┏━━

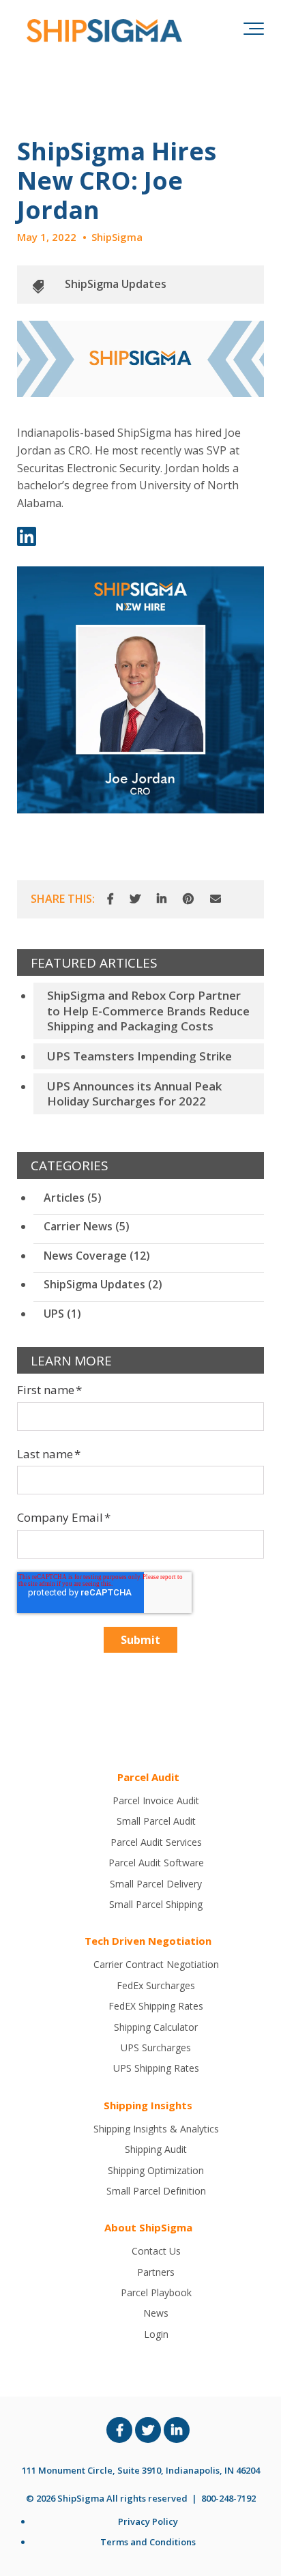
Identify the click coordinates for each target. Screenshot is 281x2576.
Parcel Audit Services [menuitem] (156, 1842)
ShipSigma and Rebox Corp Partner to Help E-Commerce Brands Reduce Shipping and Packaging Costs (148, 1010)
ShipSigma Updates (115, 283)
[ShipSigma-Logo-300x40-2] (102, 31)
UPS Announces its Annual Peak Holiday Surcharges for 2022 (134, 1093)
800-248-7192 (228, 2498)
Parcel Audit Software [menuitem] (156, 1862)
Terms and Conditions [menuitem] (148, 2542)
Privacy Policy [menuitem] (148, 2521)
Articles (73, 1197)
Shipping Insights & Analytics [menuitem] (156, 2128)
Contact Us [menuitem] (156, 2250)
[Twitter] (135, 899)
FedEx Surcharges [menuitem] (156, 1985)
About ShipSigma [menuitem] (148, 2227)
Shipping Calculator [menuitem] (156, 2027)
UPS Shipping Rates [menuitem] (156, 2067)
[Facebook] (110, 899)
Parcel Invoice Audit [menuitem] (156, 1800)
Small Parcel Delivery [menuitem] (156, 1883)
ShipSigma (117, 237)
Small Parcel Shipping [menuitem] (156, 1904)
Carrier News (87, 1226)
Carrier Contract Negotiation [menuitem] (156, 1964)
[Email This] (215, 899)
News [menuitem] (155, 2312)
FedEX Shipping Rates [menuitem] (155, 2005)
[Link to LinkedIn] (177, 2430)
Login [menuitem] (156, 2334)
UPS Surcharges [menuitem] (156, 2047)
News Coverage (97, 1255)
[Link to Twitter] (148, 2430)
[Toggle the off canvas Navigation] (254, 31)
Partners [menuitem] (156, 2272)
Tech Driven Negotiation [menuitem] (148, 1941)
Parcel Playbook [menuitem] (156, 2292)
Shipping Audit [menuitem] (156, 2149)
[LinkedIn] (161, 899)
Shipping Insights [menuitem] (148, 2105)
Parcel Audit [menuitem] (148, 1777)
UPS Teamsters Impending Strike (139, 1056)
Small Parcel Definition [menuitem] (156, 2190)
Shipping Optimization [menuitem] (156, 2170)
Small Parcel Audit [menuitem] (156, 1820)
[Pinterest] (188, 899)
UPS (62, 1313)
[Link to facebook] (119, 2430)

┗━━

**Exercise instructions**
The listing above is to be set down word for word, without its images.

**Task answer**
Identify the click coordinates for each target. Screenshot is 281x2576.
Parcel Audit Services [menuitem] (156, 1842)
ShipSigma and Rebox Corp Partner to Help E-Commerce Brands Reduce Shipping and Packaging Costs (148, 1010)
ShipSigma Updates (115, 283)
[ShipSigma-Logo-300x40-2] (102, 31)
UPS Announces its Annual Peak Holiday Surcharges for 2022 (134, 1093)
800-248-7192 (228, 2498)
Parcel Audit Software [menuitem] (156, 1862)
Terms and Conditions [menuitem] (148, 2542)
Privacy Policy [menuitem] (148, 2521)
Articles (73, 1197)
Shipping Insights & Analytics [menuitem] (156, 2128)
Contact Us [menuitem] (156, 2250)
[Twitter] (135, 899)
FedEx Surcharges [menuitem] (156, 1985)
About ShipSigma [menuitem] (148, 2227)
Shipping Calculator [menuitem] (156, 2027)
UPS Shipping Rates [menuitem] (156, 2067)
[Facebook] (110, 899)
Parcel Invoice Audit [menuitem] (156, 1800)
Small Parcel Delivery [menuitem] (156, 1883)
ShipSigma (117, 237)
Small Parcel Shipping [menuitem] (156, 1904)
Carrier News (87, 1226)
Carrier Contract Negotiation [menuitem] (156, 1964)
[Email This] (215, 899)
News [menuitem] (155, 2312)
FedEX Shipping Rates [menuitem] (155, 2005)
[Link to LinkedIn] (177, 2430)
Login [menuitem] (156, 2334)
UPS Surcharges [menuitem] (156, 2047)
News Coverage (97, 1255)
[Link to Twitter] (148, 2430)
[Toggle the off canvas Navigation] (254, 31)
Partners [menuitem] (156, 2272)
Tech Driven Negotiation [menuitem] (148, 1941)
Parcel Playbook [menuitem] (156, 2292)
Shipping Audit [menuitem] (156, 2149)
[LinkedIn] (161, 899)
Shipping Insights [menuitem] (148, 2105)
Parcel Audit [menuitem] (148, 1777)
UPS Teamsters Impending Strike (139, 1056)
Small Parcel Definition [menuitem] (156, 2190)
Shipping Optimization [menuitem] (156, 2170)
Small Parcel Audit [menuitem] (156, 1820)
[Pinterest] (188, 899)
UPS (62, 1313)
[Link to facebook] (119, 2430)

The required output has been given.